▸ PROVIDED INFORMATION:
=== Section Start ===
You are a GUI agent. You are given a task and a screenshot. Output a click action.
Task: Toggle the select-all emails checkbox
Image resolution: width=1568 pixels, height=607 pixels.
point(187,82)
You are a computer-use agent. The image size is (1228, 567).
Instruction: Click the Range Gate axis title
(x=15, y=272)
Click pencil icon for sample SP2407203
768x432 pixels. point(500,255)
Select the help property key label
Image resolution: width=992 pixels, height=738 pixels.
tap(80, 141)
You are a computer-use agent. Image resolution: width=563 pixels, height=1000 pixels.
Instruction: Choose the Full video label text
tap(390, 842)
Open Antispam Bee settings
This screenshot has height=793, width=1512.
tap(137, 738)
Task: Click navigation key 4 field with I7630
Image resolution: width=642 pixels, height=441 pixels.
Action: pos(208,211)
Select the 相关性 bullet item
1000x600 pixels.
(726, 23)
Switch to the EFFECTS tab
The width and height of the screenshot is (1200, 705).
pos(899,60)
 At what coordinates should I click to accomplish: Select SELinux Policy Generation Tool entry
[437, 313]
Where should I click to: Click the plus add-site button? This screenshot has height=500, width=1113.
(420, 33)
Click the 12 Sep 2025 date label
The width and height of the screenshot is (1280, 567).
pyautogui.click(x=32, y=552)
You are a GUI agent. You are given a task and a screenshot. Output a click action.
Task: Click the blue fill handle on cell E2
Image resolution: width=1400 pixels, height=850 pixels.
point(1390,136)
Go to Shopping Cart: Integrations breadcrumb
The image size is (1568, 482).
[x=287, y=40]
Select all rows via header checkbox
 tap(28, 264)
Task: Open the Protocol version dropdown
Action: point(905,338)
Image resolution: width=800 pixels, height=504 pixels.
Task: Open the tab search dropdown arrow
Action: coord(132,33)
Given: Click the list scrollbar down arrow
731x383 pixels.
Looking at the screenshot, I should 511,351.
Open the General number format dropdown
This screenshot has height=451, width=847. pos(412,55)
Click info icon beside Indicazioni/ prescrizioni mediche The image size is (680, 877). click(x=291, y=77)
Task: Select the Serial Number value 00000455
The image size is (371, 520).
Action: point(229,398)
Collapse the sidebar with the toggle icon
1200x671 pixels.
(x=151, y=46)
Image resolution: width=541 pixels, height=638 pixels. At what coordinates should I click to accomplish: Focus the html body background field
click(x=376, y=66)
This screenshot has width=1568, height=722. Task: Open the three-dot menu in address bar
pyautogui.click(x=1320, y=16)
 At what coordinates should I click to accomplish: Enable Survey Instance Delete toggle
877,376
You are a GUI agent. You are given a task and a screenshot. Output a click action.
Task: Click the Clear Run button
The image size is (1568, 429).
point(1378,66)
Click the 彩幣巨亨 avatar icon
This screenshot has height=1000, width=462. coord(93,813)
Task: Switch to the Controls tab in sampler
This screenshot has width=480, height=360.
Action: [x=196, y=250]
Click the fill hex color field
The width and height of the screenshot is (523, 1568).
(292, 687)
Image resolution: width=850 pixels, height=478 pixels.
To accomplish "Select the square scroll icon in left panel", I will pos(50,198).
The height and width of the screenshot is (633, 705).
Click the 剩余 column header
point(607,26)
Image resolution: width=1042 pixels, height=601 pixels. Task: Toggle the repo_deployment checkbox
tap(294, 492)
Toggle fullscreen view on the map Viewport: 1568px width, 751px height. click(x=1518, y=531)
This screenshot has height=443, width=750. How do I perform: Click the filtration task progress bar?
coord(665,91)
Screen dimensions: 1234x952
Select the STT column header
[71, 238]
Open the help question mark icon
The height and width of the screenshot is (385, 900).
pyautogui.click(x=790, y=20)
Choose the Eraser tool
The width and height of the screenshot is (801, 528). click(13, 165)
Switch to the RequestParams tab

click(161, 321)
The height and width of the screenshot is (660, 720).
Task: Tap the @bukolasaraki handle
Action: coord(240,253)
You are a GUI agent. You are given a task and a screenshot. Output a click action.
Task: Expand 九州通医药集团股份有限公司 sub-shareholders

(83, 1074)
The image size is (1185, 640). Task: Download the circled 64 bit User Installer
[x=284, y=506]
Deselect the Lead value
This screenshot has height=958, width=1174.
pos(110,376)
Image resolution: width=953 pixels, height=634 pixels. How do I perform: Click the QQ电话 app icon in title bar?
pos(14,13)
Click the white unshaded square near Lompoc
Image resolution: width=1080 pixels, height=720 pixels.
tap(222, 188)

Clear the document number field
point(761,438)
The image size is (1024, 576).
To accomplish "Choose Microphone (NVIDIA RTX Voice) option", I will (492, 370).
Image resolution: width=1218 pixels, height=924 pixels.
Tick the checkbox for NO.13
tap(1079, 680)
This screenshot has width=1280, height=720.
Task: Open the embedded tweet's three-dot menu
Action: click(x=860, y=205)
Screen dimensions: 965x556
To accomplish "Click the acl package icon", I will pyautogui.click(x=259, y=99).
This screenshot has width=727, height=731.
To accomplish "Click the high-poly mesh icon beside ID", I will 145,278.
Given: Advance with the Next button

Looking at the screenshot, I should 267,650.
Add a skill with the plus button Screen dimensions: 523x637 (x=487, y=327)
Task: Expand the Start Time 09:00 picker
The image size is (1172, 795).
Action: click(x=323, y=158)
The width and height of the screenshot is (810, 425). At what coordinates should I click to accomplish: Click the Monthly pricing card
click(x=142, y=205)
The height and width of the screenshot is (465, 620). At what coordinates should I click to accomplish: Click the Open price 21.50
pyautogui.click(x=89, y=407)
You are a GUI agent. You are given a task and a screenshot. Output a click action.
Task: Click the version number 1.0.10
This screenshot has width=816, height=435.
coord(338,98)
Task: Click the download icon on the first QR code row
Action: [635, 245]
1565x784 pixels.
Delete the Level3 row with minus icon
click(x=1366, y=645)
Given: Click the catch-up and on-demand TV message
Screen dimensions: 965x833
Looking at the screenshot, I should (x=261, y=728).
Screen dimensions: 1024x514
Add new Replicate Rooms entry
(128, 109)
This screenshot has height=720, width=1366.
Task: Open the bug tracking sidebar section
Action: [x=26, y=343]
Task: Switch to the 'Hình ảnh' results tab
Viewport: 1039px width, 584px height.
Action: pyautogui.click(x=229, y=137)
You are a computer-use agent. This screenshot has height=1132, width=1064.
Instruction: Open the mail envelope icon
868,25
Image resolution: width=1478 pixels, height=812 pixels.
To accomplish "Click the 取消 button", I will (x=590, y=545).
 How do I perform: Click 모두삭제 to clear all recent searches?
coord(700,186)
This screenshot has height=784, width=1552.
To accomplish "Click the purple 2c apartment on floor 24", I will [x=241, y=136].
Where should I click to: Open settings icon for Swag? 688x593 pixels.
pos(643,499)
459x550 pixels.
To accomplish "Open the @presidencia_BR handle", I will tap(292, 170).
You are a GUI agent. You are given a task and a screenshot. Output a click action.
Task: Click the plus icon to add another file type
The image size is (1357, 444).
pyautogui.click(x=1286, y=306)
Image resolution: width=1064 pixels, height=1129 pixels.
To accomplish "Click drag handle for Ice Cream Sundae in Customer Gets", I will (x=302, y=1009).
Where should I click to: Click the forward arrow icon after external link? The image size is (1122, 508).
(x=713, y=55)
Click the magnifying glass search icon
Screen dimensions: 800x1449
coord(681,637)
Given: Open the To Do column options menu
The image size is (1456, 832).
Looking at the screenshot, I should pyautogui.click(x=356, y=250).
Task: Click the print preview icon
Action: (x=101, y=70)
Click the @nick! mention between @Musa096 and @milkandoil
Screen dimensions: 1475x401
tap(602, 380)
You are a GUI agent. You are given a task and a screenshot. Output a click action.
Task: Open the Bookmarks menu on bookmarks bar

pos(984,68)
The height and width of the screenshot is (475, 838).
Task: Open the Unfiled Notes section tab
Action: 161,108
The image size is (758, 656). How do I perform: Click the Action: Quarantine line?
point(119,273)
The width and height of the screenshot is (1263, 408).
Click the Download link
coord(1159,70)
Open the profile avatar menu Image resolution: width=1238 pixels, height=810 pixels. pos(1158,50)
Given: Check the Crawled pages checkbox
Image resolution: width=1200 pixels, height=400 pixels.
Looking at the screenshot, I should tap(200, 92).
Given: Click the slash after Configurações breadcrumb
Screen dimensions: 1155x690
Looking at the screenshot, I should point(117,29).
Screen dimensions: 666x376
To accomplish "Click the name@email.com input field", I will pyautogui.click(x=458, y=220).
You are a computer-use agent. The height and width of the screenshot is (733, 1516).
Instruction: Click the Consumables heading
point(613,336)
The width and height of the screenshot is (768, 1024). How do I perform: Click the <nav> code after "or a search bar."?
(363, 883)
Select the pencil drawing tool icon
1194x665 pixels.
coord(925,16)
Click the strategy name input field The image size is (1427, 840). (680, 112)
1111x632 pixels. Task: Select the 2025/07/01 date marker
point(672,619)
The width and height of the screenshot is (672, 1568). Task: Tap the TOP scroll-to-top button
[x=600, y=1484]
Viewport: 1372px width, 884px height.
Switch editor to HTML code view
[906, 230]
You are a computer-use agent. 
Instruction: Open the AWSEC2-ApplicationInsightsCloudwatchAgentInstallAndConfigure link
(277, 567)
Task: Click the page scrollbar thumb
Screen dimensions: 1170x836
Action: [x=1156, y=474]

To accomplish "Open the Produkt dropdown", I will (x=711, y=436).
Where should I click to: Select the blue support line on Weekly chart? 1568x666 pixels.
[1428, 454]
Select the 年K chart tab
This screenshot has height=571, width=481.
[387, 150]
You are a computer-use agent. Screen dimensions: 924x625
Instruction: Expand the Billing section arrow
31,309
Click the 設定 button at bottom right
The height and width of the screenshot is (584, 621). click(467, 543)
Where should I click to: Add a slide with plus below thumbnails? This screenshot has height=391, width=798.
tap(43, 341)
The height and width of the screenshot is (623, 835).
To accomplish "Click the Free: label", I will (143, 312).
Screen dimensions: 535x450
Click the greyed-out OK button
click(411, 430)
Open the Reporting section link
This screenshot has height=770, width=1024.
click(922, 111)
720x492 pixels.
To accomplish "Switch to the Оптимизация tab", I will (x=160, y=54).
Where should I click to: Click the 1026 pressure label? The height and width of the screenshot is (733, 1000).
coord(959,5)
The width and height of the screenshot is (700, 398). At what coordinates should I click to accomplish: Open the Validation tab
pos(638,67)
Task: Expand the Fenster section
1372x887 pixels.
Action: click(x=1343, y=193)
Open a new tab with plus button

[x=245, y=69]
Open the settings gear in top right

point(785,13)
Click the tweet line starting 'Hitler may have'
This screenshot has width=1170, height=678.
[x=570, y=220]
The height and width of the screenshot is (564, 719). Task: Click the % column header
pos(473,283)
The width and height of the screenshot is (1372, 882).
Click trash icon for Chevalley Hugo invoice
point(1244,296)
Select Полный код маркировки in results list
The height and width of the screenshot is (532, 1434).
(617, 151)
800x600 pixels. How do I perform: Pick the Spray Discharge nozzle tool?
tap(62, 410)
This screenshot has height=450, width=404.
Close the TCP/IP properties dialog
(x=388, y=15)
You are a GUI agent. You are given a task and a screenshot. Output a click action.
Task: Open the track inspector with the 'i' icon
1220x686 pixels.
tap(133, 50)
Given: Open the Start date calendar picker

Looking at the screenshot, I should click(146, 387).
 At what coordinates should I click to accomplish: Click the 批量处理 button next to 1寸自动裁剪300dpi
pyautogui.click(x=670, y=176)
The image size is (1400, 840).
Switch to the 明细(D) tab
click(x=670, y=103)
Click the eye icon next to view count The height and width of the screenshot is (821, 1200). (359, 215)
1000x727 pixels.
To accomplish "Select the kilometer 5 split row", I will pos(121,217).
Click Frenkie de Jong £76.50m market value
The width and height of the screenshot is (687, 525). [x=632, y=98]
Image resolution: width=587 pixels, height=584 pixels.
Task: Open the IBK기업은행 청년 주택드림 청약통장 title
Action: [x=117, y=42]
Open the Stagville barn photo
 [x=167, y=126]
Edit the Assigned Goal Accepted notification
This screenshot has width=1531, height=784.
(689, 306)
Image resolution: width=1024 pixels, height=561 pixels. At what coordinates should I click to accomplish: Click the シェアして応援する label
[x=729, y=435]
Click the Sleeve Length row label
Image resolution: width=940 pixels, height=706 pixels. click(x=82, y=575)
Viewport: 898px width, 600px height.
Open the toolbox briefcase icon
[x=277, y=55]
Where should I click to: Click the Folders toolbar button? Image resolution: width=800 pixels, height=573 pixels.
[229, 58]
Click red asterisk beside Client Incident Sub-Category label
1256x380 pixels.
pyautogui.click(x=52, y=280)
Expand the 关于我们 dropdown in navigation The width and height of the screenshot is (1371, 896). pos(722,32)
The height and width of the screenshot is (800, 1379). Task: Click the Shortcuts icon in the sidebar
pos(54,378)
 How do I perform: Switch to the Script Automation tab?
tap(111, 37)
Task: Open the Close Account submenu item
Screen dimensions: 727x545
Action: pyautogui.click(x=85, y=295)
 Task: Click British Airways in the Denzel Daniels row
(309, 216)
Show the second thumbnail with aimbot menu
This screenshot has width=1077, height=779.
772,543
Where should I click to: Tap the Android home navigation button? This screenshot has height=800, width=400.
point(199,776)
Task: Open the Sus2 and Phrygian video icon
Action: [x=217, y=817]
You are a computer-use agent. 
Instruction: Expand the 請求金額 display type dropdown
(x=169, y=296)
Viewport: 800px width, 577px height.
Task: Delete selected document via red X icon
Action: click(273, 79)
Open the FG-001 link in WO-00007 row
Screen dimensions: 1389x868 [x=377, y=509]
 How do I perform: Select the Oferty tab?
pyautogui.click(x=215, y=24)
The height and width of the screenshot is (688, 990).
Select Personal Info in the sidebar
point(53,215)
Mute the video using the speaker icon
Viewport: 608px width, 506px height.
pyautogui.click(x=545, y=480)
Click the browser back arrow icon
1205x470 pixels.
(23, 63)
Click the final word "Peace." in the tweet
=== Section End ===
▸ HOW TO COMPLETE THIS TASK:
In the listing above, each line with the word "name" is to be copied out.

▸ RESULT OF THE EXERCISE:
To accomplish "Click the name@email.com input field", I will pyautogui.click(x=458, y=220).
Click the strategy name input field The image size is (1427, 840). (680, 112)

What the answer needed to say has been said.